Mais ce dernier n'a pas encore épuisé son arsenal. Le maire d'Istanbul, Ekrem Imamoglu, est considéré comme le candidat le plus prometteur pour être désigné par l'alliance des six partis de l'opposition comme challenger commun aux élections. Mais une ombre vient noircir le tableau, l'homme a été condamné en décembre à une peine de prison de plus de deux ans pour outrage à un fonctionnaire. En plus de sa peine, il a également été interdit de politique.

epa10380472 Mayor of Istanbul Ekrem Imamoglu, Mayor of Florence Dario Nardella (not in picture), Mayor of Athens Kostas Bakoyannis (not in picture), Secretary General of Eurocities Andre Sobczak (not  ...
Ekrem Imamoglu, c'est lui.Image: sda

Certes, le jugement n'est pas encore définitif en raison des recours. Mais cette procédure contre le maire d'Istanbul laisserait la voie libre à Erdogan, qui se serait ainsi débarrassé avec habileté de son concurrent le plus redoutable.

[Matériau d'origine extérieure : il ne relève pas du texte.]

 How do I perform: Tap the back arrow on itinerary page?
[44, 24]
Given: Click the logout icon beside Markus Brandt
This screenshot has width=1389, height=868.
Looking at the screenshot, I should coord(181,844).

Objectivement, il est difficile de nier l'influence accrue du gouvernement sur la justice et le peu de séparation des pouvoirs qui existe depuis le référendum constitutionnel de 2017. Mais l'homme de 68 ans a rejeté les accusations faites à son encontre mi-décembre, soulignant que le système judiciaire turc était indépendant.

Bien que le président turc actuel n'ait officiellement rien à voir avec ce jugement, il est difficile de nier l'influence accrue du gouvernement sur la justice et le peu de séparation des pouvoirs qui existe depuis le référendum constitutionnel de 2017.

Épreuve de résistance en cette année de jubilé

Même si Erdogan n'a jamais été aussi mal vu par le peuple turc, il pourrait tout à fait réussir à augmenter de manière décisive ses chances d'être élu grâce à d'habiles manœuvres tactiques.

Si ce n'est pas le cas, la fonctionnalité démocratique de l'État turc sera probablement mise à l'épreuve de manière déterminante 100 ans après la fondation de la République.